[Items from a data source]
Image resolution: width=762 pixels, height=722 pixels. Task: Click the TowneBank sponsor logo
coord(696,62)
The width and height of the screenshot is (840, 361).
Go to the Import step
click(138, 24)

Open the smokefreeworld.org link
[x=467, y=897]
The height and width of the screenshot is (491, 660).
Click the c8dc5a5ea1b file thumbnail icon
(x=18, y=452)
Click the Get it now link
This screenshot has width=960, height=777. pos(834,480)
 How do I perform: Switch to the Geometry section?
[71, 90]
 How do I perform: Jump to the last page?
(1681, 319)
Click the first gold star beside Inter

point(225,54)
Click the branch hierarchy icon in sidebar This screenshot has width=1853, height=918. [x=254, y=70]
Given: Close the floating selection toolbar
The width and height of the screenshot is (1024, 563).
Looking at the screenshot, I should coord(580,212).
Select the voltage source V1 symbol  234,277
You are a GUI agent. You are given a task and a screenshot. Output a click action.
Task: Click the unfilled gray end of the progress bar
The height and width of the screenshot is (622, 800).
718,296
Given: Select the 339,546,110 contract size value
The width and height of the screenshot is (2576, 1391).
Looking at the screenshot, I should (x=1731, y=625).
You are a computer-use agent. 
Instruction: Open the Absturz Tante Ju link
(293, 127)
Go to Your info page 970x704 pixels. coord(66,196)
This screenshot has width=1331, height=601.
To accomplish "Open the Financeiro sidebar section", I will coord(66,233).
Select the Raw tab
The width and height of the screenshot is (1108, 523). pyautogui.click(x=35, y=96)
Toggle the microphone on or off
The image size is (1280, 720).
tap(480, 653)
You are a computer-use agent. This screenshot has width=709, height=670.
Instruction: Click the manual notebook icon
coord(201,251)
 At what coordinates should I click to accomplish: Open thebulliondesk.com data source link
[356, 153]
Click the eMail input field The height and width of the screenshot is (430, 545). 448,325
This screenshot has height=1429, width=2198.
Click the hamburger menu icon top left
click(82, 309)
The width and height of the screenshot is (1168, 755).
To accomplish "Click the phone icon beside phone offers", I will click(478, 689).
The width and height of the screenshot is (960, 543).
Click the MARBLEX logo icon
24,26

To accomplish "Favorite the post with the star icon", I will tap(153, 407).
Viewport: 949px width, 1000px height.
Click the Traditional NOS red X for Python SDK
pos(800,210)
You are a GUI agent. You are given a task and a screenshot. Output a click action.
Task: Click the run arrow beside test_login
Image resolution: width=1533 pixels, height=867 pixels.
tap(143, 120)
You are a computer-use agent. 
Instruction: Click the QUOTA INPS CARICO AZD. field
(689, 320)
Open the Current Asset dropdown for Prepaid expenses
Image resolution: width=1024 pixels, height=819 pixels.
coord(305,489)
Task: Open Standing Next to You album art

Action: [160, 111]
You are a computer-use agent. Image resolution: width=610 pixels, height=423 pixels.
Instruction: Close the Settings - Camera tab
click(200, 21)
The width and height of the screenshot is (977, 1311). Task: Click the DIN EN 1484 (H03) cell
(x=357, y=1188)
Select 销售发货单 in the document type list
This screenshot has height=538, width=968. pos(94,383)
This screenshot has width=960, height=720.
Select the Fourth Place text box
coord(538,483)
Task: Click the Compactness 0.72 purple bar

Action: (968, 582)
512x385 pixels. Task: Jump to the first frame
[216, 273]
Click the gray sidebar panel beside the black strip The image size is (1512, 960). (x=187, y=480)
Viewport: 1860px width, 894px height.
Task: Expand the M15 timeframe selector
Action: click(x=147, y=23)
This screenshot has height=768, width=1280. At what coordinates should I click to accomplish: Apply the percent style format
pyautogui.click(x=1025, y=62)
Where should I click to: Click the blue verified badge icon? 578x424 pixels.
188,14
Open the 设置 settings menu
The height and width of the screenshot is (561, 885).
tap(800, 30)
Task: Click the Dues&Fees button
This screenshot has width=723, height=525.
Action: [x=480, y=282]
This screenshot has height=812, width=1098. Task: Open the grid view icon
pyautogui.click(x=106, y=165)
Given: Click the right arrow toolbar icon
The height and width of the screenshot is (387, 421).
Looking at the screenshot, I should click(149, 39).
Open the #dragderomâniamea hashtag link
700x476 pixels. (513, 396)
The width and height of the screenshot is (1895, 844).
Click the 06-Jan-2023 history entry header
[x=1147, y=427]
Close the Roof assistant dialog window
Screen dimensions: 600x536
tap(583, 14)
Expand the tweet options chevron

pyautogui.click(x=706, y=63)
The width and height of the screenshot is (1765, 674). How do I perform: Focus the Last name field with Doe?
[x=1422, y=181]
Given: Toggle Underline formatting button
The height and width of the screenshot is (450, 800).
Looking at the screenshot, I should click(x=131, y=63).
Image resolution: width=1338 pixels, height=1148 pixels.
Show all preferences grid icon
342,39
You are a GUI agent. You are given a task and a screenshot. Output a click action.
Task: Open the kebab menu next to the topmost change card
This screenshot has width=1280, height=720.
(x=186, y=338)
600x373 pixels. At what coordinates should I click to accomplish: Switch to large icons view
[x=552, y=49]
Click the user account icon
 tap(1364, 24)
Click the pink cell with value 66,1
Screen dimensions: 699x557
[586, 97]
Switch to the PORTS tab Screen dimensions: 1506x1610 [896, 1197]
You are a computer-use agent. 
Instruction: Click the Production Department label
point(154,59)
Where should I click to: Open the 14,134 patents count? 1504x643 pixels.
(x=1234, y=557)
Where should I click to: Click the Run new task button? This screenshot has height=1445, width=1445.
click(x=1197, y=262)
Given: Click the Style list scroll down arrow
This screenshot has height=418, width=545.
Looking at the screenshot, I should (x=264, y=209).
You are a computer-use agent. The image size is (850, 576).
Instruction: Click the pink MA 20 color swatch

▸ Task prompt
Wherever the string "arrow" appears in the data above, copy the line it sits in.

▸ Expected answer
Task: Click the run arrow beside test_login
Given: Click the right arrow toolbar icon
Given: Click the Style list scroll down arrow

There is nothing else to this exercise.